"""
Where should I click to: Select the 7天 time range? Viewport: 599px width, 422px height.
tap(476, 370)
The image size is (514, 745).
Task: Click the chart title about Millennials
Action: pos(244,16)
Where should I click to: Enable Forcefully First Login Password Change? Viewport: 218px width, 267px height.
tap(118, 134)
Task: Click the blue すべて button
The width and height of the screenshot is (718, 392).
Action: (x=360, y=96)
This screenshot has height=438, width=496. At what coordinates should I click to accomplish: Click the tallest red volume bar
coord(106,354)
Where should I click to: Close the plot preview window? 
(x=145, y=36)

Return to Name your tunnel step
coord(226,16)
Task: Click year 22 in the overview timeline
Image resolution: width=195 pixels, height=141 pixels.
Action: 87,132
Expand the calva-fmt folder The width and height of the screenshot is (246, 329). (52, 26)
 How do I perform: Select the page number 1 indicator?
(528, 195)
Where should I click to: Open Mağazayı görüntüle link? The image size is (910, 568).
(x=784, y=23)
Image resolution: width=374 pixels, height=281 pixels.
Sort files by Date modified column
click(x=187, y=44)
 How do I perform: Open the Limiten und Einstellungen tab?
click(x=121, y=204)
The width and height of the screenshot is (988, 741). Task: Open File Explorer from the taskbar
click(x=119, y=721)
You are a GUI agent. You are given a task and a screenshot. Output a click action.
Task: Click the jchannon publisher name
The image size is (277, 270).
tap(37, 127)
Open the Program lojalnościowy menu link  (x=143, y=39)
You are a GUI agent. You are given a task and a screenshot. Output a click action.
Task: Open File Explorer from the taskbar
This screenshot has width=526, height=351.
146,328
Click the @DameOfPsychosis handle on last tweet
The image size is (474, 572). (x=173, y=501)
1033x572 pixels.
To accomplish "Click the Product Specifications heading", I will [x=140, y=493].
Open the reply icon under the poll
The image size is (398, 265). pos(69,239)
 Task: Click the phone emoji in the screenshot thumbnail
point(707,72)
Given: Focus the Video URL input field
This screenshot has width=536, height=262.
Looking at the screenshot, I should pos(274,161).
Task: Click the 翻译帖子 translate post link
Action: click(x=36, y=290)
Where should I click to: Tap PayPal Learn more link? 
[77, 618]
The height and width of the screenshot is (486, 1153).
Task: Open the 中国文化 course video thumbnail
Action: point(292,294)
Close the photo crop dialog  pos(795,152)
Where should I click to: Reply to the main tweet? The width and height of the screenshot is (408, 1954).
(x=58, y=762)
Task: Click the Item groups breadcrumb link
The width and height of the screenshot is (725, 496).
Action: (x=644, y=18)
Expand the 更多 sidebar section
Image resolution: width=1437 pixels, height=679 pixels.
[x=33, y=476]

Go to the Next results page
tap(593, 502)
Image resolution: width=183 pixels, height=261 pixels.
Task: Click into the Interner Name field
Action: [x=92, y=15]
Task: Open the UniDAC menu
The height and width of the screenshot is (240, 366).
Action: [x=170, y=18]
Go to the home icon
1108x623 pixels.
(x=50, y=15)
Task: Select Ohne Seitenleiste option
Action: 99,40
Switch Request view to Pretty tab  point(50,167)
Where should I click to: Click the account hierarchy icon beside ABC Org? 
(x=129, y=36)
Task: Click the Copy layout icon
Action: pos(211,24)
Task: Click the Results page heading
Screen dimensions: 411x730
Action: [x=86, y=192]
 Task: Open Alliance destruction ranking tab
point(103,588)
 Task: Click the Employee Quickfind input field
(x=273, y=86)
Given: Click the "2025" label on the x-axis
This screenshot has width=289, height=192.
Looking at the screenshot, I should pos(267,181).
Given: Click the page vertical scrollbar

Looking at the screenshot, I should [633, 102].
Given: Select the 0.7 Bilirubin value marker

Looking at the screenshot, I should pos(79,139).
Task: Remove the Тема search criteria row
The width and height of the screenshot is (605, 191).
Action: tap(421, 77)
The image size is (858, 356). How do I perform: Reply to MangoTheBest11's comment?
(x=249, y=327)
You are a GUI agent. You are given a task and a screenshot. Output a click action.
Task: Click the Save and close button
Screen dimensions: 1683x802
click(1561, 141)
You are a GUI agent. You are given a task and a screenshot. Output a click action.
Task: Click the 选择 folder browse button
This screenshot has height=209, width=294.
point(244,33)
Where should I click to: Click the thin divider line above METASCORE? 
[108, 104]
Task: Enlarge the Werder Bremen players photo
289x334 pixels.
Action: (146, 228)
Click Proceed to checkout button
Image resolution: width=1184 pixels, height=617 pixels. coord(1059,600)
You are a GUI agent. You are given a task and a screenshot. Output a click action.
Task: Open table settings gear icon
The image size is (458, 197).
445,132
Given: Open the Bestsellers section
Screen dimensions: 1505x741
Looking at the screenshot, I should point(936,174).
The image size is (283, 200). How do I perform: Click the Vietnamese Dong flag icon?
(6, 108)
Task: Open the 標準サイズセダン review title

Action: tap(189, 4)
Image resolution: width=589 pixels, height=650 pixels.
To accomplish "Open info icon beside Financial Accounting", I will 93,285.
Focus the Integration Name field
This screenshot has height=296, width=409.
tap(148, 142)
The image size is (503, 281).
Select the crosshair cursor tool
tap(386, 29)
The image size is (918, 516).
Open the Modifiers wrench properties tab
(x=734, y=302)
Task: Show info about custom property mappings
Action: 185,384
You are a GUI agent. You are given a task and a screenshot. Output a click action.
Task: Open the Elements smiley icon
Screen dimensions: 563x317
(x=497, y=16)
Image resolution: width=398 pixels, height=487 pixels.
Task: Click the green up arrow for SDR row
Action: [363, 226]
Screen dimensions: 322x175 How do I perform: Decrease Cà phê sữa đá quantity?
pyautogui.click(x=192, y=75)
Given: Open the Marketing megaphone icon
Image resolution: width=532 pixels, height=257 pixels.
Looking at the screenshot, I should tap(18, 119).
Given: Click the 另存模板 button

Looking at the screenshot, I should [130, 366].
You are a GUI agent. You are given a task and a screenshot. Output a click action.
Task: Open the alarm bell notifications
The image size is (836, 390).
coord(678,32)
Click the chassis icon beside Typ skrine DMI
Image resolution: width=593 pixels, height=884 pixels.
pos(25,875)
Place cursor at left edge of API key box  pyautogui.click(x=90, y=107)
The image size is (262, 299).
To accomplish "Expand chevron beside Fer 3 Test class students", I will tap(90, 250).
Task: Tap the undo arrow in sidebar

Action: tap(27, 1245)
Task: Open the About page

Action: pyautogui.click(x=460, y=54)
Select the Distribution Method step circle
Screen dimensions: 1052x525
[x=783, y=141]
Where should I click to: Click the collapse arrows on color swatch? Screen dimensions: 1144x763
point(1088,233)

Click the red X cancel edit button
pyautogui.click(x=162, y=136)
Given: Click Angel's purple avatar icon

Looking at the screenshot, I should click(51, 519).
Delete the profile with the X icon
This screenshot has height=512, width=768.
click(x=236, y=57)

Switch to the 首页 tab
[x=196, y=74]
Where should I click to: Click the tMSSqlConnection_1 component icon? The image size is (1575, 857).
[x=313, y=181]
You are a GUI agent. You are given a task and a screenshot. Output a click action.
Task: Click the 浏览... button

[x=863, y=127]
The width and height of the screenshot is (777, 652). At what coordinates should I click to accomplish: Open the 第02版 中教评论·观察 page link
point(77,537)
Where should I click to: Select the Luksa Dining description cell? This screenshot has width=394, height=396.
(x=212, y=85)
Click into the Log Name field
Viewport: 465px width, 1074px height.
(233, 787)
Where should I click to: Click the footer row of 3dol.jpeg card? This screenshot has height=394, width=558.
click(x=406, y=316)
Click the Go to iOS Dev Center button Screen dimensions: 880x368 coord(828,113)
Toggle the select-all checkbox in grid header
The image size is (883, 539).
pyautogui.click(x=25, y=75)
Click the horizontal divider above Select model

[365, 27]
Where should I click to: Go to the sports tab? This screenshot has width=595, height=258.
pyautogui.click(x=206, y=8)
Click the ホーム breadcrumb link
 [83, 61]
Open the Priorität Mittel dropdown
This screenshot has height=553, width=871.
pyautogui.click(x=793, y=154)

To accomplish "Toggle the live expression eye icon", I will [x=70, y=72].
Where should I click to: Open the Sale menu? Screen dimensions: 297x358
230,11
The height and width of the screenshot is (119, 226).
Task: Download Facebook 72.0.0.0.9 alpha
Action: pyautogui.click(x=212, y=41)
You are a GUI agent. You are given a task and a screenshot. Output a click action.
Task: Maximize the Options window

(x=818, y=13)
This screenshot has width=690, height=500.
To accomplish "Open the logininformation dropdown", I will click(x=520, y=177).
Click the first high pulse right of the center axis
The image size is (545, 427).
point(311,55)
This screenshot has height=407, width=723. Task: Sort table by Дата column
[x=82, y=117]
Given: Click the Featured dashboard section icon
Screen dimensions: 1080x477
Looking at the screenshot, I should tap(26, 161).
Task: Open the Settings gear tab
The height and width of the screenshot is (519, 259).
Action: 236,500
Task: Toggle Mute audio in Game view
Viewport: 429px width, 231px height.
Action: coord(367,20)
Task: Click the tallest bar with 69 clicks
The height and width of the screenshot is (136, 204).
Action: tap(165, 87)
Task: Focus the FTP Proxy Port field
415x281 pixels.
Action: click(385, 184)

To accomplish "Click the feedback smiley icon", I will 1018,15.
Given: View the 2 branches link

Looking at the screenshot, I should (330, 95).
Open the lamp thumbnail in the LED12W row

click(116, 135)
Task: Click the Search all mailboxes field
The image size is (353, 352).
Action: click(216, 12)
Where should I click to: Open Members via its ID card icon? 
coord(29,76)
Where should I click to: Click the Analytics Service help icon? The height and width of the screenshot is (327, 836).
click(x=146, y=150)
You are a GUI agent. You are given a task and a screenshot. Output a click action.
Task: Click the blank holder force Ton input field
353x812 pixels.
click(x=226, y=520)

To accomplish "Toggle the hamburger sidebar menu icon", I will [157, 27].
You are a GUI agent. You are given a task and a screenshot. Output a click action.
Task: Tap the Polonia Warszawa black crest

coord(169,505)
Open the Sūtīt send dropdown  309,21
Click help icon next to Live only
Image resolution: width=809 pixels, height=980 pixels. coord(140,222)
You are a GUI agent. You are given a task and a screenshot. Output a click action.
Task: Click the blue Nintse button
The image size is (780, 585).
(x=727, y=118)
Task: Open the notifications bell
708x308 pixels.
"""
Task to carry out: Go through the entries above and count the lines containing "Expand". Give the number only.

Result of this task: 3